Similarly, OpenAI found that Codex could suggest compromised packages, invoke functions uncertainly, and produce programming solutions that look correct but do not actually perform the intended task. The model may also be asked to generate racist and harmful output as code, e.g. The word “terrorist” and “violent” when writing code comments with the prompt “Islam.”

The GPT Code Clippy team has not said how it can reduce the bias that may be present in its open source models, but the challenges are clear. Although the models e.g. Ultimately, being able to reduce Q&A sessions and repeated feedback from code reviews, they can cause harm if not carefully revised – especially in light of research showing that coding models lack human accuracy.

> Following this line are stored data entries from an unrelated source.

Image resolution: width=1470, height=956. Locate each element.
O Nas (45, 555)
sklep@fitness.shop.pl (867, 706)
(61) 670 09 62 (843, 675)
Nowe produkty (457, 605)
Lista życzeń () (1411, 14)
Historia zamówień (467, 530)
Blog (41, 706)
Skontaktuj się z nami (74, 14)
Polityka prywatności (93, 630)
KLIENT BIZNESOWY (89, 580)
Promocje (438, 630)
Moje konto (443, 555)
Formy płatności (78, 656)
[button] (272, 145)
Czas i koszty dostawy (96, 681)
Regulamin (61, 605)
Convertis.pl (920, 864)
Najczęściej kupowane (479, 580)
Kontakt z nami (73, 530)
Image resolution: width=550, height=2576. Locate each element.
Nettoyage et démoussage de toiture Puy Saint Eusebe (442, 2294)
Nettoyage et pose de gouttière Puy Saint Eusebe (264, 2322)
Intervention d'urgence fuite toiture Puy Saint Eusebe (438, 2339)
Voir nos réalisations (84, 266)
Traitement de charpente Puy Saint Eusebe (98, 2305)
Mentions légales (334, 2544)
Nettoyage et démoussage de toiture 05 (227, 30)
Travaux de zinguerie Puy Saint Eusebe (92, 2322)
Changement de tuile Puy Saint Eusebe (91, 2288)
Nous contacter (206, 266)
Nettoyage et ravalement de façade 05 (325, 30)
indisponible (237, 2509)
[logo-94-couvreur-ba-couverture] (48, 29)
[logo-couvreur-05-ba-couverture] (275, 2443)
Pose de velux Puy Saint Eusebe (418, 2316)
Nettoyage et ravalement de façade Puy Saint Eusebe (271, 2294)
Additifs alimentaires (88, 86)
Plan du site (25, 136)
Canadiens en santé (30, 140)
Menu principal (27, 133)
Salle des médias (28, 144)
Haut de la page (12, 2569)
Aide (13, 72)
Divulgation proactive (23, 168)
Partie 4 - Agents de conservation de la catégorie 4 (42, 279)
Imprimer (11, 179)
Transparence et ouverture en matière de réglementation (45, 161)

For AI coverage, send news tips to Kyle Wiggers – and be sure to subscribe to the AI ​​Weekly newsletter and bookmark our AI channel, The Machine.

Thanks for reading,

Kyle Wiggers

AI Staff Writer


VentureBeat’s mission is to be a digital urban space for technical decision makers to gain knowledge about transformative technology and transactions. Our site provides important information about data technologies and strategies to guide you as you lead your organizations. We invite you to join our community to access:

  • updated information on topics that interest you
  • our newsletters
  • gated thought-leader content and discount access to our valued events, such as Transform 2021: Learn more
  • networking features and more

sign up


Leave a Reply

Your email address will not be published.